Three types of child abuse
Emotional abuse
Sexual abuse
Physical abuse

1)Emotional Abuse
definition: any attitude or behavior which interferes with a child's mental health or social development
examples: yelling, screaming, name calling, negative comparisons, etc.
warning signs: loyalty to parents, fear of punishment, maturity, personality, confidence

2)Sexual Abuse
definition: any sexual act between an adult and child
examples: fondling, intercourse, pornography, oral sex, prostitution, etc.
warning signs: stomach-aches, trauma to body, torn undergarments, nightmares, regression, confidence

3)Physical Abuse:
definition: Any non-accidental injury to a child
examples: hitting, kicking, slapping, shaking, hair pulling, punching, whipping, etc.
warning signs: bruises, pain when touched, anger, fear of person, confidence

Who inflicts abuse:
often close to family
rarely a stranger

suspicion is all that is needed
call local law enforcement agency, or child welfare agency
information may be given anonymously
helpful information: name, gender, age, school attending, address, parents names


Before listing examples of abuse ask students what some examples are.
After discussing this type of abuse ask students to identify it in the film clips they previewed.

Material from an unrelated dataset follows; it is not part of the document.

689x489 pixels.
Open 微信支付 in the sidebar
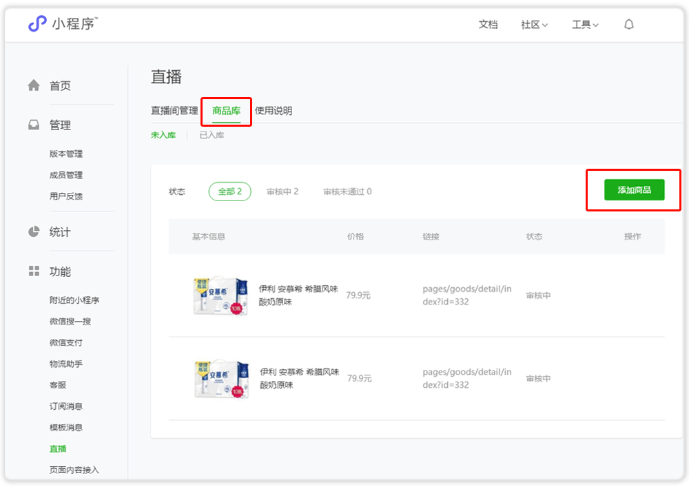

Before discussing who inflicts ask students, "Who do you think is most often the inflictor of child abuse a stranger or someone that is close to the family?" Have students raise their hands to which one they feel is more common, and then ask for volunteers to explain why they think that.

After discussing how to report abuse give an example of a child that is being abused, and then discuss what they class would do.

Summary of Learnings (Review) of this Lesson/Closure:

A short case study will be displayed on the overhead, and the class will discuss how they would handle this case. This will examine their understanding of the types of abuse, how to recognize the abuse, and what to do about it. (Please see attachments for the case study.)


No take home assignment will be given. Only the discussion at the end of class will be conducted.

Evaluation Procedure:

An exam would be given at the end of the unit. Case studies would be included to determine the accuracy on the knowledge of child abuse.

Case Study:

Mary is a four-year-old child who attends Carebear Daycare. Mary is usually a very pleasant child who is filled with energy. Lately she is acting very withdrawn, and doesn't want to be around the other children.
Mary's parents are going through a divorce. She is living with her mother, but visits her father on weekends. Mary was happy to visit her father at first, but lately she seems to be afraid of him. When he comes to pick her up on Fridays she ignores his presence and continues to play.
Mary has complained of frequent stomachaches, and doesn't like to use the bathroom because she says it hurts. The other day she came in with a large bruise on her leg, but mom said she feel while at dad's house.
You have become very concerned about Mary. What are you going to do?